In the instant case, the state instituted a civil action “to coerce the defendant into paying his child support payments”; the state’s motion indicated that it might request that Moss be incarcerated until he met his financial obligation. The criminal information that was subsequently filed, however, addressed Moss’ “willful” disobedience of the court’s order in September, October, November, and December of 1986 and February, March, and May of 1988. Unlike the civil action, the criminal actionPage 1259
was intended to punish Moss for his past willful noncompliance. Because of these differences in the nature of the two proceedings, the court did not err in ruling that Rule 45 began to run on the date the criminal information was served. Moss’ appearance at the civil contempt proceeding resulted from a valid court order issued in connection with a separate civil matter for which there is no right to a speedy trial under Rule 45. Seealso G.D. v. State, 681 P.2d 366 (Alaska App. 1984) (where defendant was summoned to child in need of aid hearing and admitted he sexually assaulted his daughter, Rule 45 did not begin to run until criminal information was served).[fn2]

Moss next contends the state should have been precluded from filing criminal contempt charges because he was compelled to give self-incriminating testimony concerning his financial situation in the civil case and this information was then used to form the basis of the criminal allegations. Relying on Diggs, Moss further contends his conviction must be reversed because at no time in the civil case did the court or the state advise him that criminal sanctions were possible.

Moss did not raise this issue in the court below, has not listed it in his points on appeal, and has not cited any authority which would suggest that he was compelled to give statements in violation of his right against self-incrimination or that he was prejudiced in any way by the admission of these statements. We conclude that Moss has not adequately preserved this issue for appeal.

Moss’ final contention on appeal is that, because the case originated in a superior court divorce case, he should have been tried in superior court by a twelve-person jury.

The superior court referred the criminal contempt charges to the district court for trial. The offenses, punishable by a maximum of six months in jail, were plainly misdemeanors. See
AS 09.50.020; AS 11.81.900(b)(32); Criminal Rule 56(e); State v.Browder, 486 P.2d 925, 937 (Alaska 1971). Under AS22.15.060(a)(1)(A), the district court has jurisdiction over all misdemeanors “unless otherwise provided.” The district court’s jurisdiction in misdemeanor cases is concurrent with that of the superior court. AS 22.15.060(b).
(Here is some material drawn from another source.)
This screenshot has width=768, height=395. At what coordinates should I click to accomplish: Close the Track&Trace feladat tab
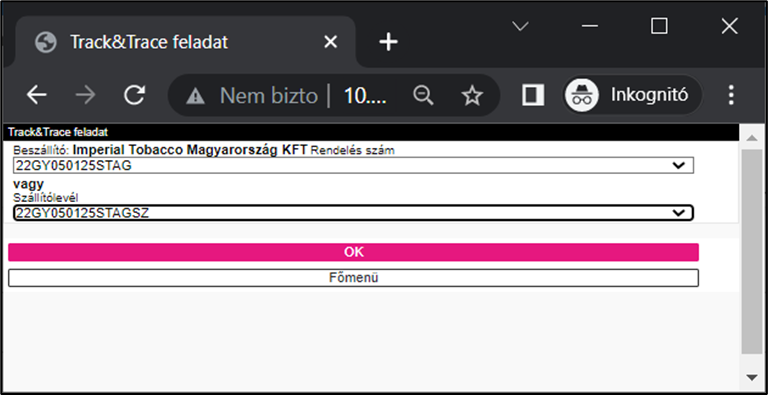[x=331, y=42]
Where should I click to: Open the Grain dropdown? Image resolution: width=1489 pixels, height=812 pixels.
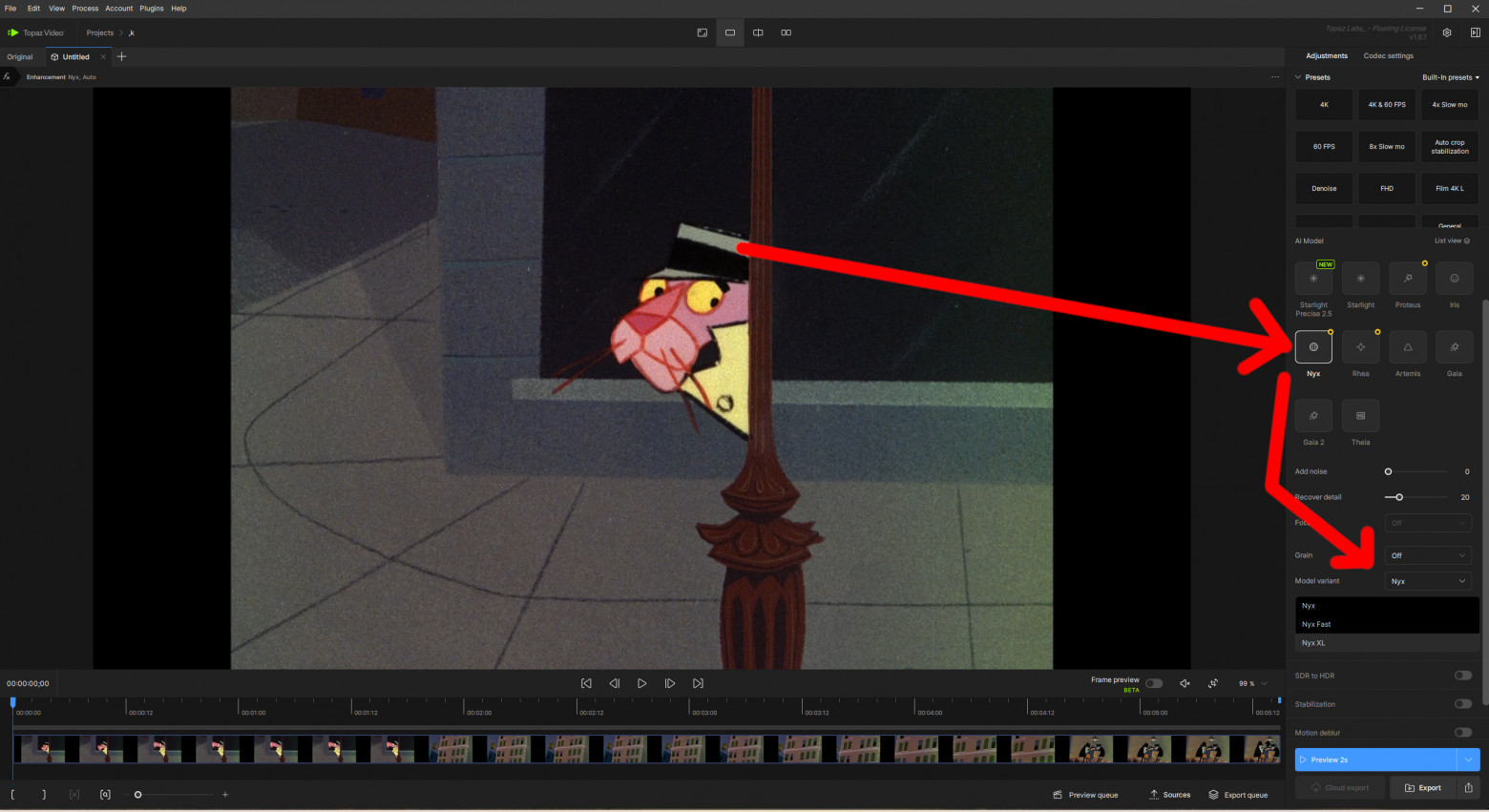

Moss has cited no authority that purports to restrict the district court’s jurisdiction over criminal contempt cases arising from superior court proceedings, and we are aware of no such restriction. See Rollins v.Anchorage, 748 P.2d 767, 771 (Alaska App. 1988).

In addition, AS 22.15.150 provides that the jury in district court shall consist of “a body of six persons in number.” Accordingly, Moss was not entitled to a twelve-person jury in superior court.

The conviction is AFFIRMED.

[fn1] Alaska Rule of Civil Procedure 90(b) reads:

(b) Other Contempts — Proceedings — Parties. For every contempt other than that specified in subdivision (a) of this rule, upon a proper showing on ex parte motion supported by affidavits, the court shall either order the accused party to show cause at some reasonable time, to be therein specified, why he should not be punished for the alleged contempt, or shall issue a bench warrant for the arrest of such party. Such proceeding may be commenced and prosecuted in the same action or in an independent proceeding either by the state, or by the aggrieved party whose right or remedy in an action has been defeated or prejudiced or who has suffered a loss or injury by the act constituting a contempt.

[fn2] Moss’ argument on appeal concerning Rule 45 is predicated on his initial premise that the 120-day speedy trial period began running when he was served with the motion for order to show cause in the civil case. Our determination that the speedy trial period did not begin to run on that date is therefore dispositive of his claim.